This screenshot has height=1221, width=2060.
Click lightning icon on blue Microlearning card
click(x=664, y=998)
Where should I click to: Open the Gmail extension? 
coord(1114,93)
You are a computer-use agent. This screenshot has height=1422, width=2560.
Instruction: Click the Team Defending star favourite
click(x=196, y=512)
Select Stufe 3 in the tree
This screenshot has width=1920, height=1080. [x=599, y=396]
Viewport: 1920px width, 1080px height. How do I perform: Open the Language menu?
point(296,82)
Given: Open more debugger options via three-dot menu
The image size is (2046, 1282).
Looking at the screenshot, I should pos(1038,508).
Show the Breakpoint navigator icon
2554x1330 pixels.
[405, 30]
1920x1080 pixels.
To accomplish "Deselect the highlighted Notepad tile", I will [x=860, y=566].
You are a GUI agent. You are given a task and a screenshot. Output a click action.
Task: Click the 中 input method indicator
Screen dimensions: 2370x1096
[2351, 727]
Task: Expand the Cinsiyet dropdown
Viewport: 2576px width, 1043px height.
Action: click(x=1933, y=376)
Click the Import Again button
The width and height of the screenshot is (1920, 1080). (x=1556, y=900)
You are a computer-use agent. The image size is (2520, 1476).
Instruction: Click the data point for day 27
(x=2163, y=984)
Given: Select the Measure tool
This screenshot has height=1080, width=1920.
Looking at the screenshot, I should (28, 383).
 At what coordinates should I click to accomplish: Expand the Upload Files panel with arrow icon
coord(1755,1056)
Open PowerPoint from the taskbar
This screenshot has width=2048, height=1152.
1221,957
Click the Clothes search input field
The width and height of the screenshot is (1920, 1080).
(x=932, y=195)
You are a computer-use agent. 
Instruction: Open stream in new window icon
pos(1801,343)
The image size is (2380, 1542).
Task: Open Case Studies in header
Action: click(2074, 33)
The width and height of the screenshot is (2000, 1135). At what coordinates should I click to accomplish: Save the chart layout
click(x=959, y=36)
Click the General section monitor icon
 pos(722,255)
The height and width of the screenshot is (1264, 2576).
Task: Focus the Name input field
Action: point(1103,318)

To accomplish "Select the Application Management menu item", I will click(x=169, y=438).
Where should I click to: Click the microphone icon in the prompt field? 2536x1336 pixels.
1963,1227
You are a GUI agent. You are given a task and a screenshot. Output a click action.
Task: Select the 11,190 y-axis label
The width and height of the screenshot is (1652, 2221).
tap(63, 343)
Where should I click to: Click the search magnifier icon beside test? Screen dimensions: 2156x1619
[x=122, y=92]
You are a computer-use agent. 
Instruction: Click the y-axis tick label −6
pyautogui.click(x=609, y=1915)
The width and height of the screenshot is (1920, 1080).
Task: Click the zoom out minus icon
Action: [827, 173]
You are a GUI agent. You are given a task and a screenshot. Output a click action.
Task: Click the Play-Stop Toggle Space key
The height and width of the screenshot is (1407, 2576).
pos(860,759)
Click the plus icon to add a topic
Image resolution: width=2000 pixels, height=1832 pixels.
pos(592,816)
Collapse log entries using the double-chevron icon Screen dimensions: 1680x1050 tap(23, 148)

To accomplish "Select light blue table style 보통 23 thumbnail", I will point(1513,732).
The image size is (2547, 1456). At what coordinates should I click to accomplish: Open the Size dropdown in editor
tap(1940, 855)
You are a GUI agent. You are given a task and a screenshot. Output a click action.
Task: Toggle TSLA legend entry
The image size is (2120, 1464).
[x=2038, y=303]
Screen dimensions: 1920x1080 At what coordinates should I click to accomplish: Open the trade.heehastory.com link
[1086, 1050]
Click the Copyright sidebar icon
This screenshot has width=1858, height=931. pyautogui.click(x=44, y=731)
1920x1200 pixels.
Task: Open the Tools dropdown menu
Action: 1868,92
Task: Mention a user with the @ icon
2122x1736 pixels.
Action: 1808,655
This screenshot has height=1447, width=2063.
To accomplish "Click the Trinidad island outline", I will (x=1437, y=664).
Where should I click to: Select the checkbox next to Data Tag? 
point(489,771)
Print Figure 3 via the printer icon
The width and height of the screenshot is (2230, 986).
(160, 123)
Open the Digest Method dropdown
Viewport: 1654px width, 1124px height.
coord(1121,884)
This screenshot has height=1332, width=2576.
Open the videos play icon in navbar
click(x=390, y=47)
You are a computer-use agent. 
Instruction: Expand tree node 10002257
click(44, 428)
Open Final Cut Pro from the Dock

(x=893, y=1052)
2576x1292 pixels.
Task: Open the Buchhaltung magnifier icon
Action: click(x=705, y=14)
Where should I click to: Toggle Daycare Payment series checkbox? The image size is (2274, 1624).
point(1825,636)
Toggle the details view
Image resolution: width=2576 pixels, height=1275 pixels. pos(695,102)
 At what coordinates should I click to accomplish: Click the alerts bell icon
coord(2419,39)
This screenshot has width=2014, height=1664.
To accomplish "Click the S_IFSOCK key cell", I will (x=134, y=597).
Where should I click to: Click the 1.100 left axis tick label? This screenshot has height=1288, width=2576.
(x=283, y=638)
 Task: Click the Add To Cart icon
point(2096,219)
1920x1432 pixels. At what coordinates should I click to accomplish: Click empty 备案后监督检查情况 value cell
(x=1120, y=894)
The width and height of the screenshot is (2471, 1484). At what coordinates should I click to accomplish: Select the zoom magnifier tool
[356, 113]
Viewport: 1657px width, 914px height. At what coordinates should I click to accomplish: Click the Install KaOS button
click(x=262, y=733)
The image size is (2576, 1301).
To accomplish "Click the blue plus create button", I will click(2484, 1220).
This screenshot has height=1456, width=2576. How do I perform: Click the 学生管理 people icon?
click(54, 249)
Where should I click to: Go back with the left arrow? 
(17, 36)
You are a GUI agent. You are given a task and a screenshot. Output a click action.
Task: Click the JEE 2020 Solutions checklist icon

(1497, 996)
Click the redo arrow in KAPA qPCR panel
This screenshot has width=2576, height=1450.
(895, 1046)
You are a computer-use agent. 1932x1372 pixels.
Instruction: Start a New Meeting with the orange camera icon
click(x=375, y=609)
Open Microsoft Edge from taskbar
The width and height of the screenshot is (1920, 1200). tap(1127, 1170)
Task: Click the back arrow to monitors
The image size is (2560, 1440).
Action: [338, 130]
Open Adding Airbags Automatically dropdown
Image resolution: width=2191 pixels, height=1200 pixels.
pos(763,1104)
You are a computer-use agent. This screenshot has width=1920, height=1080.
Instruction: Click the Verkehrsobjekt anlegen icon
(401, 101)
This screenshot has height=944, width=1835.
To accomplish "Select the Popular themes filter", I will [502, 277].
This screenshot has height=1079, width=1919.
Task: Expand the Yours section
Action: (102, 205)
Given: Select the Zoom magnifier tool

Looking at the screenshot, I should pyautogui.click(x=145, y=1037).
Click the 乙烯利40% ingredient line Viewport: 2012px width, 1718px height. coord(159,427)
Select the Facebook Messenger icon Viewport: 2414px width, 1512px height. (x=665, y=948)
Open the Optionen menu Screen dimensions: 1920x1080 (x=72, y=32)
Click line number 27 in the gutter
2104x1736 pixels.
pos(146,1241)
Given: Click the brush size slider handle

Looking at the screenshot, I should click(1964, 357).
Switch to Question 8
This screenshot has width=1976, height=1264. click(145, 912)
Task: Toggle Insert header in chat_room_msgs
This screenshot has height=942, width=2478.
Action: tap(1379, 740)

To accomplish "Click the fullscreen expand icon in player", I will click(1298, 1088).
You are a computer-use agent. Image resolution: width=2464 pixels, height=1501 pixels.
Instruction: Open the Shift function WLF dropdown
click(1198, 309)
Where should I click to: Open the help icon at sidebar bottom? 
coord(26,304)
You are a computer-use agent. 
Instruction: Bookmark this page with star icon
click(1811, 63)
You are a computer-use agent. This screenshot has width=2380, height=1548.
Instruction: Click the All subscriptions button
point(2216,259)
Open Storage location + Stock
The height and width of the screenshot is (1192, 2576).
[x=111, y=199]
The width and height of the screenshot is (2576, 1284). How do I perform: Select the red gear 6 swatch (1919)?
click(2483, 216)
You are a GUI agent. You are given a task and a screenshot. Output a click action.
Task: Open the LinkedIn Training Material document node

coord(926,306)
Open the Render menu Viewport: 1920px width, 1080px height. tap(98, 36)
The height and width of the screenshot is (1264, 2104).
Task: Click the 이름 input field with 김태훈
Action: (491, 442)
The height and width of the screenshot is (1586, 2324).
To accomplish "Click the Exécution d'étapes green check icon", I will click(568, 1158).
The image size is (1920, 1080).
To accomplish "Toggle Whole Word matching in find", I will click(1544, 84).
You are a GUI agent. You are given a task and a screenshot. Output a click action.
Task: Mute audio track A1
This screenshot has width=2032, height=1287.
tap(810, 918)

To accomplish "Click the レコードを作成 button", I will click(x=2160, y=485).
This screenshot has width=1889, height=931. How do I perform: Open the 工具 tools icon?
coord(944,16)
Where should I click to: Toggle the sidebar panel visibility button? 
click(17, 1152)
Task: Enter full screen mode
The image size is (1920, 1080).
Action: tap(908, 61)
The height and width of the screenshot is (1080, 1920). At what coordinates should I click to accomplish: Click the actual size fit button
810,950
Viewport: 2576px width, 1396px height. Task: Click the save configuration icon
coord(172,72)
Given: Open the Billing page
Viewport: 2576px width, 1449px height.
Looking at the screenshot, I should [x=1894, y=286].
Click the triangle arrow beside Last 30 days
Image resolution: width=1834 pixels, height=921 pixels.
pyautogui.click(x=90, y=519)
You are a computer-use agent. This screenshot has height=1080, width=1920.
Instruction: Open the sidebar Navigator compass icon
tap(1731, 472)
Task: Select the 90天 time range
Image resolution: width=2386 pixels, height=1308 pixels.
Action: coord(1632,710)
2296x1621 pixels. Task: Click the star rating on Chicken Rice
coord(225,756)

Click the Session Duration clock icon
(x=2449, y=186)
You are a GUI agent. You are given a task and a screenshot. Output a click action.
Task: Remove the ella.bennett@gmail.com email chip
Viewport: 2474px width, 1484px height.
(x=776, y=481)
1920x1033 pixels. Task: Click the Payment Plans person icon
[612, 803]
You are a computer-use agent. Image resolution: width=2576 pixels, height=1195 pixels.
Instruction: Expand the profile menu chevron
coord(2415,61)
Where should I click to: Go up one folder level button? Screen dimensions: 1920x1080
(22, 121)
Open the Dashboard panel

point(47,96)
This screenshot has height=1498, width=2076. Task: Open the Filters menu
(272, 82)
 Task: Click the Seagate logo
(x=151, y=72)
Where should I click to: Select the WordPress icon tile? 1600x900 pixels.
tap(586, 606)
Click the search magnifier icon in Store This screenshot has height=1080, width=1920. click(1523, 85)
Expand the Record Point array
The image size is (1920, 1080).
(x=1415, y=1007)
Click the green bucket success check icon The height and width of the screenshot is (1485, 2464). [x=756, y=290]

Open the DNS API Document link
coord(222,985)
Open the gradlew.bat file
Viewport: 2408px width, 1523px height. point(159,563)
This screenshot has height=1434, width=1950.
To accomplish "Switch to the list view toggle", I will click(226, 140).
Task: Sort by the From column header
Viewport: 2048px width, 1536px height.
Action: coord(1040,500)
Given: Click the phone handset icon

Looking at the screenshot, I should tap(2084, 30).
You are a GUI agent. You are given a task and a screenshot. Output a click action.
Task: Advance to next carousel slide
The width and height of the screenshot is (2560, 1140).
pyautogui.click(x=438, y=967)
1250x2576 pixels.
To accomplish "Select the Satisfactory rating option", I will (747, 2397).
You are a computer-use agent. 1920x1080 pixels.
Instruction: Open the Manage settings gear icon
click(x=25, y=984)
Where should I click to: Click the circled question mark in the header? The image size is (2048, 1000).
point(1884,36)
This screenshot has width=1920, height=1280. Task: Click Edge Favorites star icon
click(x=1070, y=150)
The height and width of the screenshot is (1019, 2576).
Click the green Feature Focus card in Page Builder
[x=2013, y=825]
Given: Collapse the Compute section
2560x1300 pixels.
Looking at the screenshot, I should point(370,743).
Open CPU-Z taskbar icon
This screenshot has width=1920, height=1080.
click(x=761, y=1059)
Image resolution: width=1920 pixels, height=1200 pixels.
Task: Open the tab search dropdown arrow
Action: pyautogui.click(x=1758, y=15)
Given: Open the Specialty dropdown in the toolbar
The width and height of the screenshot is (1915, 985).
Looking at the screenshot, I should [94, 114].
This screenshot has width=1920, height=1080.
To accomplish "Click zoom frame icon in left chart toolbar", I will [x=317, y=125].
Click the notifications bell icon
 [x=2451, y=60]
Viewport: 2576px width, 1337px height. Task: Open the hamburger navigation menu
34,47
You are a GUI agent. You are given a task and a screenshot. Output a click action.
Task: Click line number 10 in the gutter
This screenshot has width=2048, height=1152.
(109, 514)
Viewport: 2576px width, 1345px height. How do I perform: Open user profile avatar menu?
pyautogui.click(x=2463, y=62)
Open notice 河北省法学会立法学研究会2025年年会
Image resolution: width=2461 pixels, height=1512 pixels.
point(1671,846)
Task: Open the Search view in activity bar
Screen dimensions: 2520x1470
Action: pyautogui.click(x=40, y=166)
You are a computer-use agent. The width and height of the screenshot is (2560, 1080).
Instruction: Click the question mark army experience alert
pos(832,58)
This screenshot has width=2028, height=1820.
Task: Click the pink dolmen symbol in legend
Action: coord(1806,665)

> **PROBLEM**: What you output must be the lines from the opening of the material above up to and including the line with "Show the Breakpoint navigator icon", reproduced exactly.

> **RESPONSE TO THE TASK**:
This screenshot has height=1221, width=2060.
Click lightning icon on blue Microlearning card
click(x=664, y=998)
Where should I click to: Open the Gmail extension? 
coord(1114,93)
You are a computer-use agent. This screenshot has height=1422, width=2560.
Instruction: Click the Team Defending star favourite
click(x=196, y=512)
Select Stufe 3 in the tree
This screenshot has width=1920, height=1080. [x=599, y=396]
Viewport: 1920px width, 1080px height. How do I perform: Open the Language menu?
point(296,82)
Given: Open more debugger options via three-dot menu
The image size is (2046, 1282).
Looking at the screenshot, I should pos(1038,508).
Show the Breakpoint navigator icon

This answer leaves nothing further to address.